ICF touts the fact that its revenue has doubled roughly every five years over the past two decades. To keep that going, however, the company says it needs to score some big federal technology contracts.
On average, ICF has roughly doubled in size every five years over the past two decades as a former private equity-backed company and one that has traded on the public markets since 2006.
So how soon does the global technology consultant repeat that for the next five years? That would mean going from the $1.475 billion-$1.5 billion in revenue it expects to post this year to around $3 billion by 2024.
Those certainly are big numbers to achieve, as ICF executives acknowledged during the company’s investor day on Dec. 3. But the way they get there is simple, at least for ICF’s federal business: pursue more longer-term contract opportunities north of $100 million.
Which means the work to move on those bids begins early, as CEO John Wasson explained.
“You have to start positioning, teaming and working these deals two or three years in advance,” Wasson said. “We’re quite skilled at capture, but we have not done it for as many, we don’t have quite the depth of experience at 100, 250, 500 million dollars, so that’s another investment we’re making to make sure we up our game on that.”
Wasson in October succeeded Sudhakar Kesavan, ICF’s chief executive of the past 20 years, who remains chairman of the board.
The $100 million-opportunity threshold previously mentioned is not limited to the federal market.

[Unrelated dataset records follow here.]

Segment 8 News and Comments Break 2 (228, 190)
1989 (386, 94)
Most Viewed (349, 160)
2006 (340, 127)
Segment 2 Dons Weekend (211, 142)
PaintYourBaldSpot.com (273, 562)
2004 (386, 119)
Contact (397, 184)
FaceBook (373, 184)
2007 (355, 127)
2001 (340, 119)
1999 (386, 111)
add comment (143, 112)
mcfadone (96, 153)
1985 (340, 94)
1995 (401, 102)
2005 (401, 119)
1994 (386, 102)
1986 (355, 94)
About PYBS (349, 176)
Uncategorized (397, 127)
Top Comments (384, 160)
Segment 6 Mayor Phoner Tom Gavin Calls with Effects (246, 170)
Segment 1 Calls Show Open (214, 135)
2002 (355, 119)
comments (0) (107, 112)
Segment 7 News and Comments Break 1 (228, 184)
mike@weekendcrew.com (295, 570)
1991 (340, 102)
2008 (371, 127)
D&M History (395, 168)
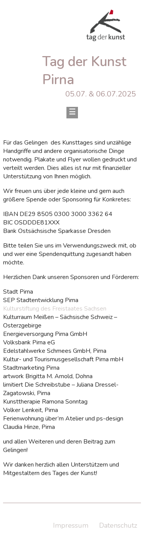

Contracts of at least that value are also coming out in some highly-regulated commercial segments ICF has significant footprints in. Think energy, health care and others.
But in the federal market, the notion of scale is especially pronounced as many contracts for technology-related jobs are getting larger, longer in duration and more complex.
As Wasson pointed out, agencies are wanting to move from legacy IT platforms to new environments with cloud computing as a core piece of that shift.
Which means ICF, “absolutely needs to win larger implementation contracts in the technology and engagement front and they’re out there, both in civilian and defense,” Wasson said.
“We have a suite of capabilities where we’re able to go after opportunities now. Certainly from the digital side we have some scale. We’ve effectively competed in cyber in very specific markets on the technology side. We do have some next-gen IT. I think there we need more and deeper scale,” he said.
That leads to the second tool of growth Fairfax, Virginia-based ICF has at its disposal. On the corporate website, ICF lists 16 acquisitions it has made since 2002 across both public sector and commercial businesses given the company’s strategy to see those sides as far from separate.
Wasson characterized ICF’s past 20 years as seeing half of its growth organically and half through acquisitions to bring in additional service offerings and customer sets the company is not in already. Then there is the matter of what to do as the company builds its scale, particularly in the next-generation IT and technology engagement areas.
“The model is then finding opportunities in the civilian space where they need to implement these larger technology platforms," he said. "We will be able to use the same strategy where we leverage our domain expertise, there’s the architecting and putting those platforms in a way that helps them carry out their missions. That high-level strategy I think will help us on these kinds of deals.”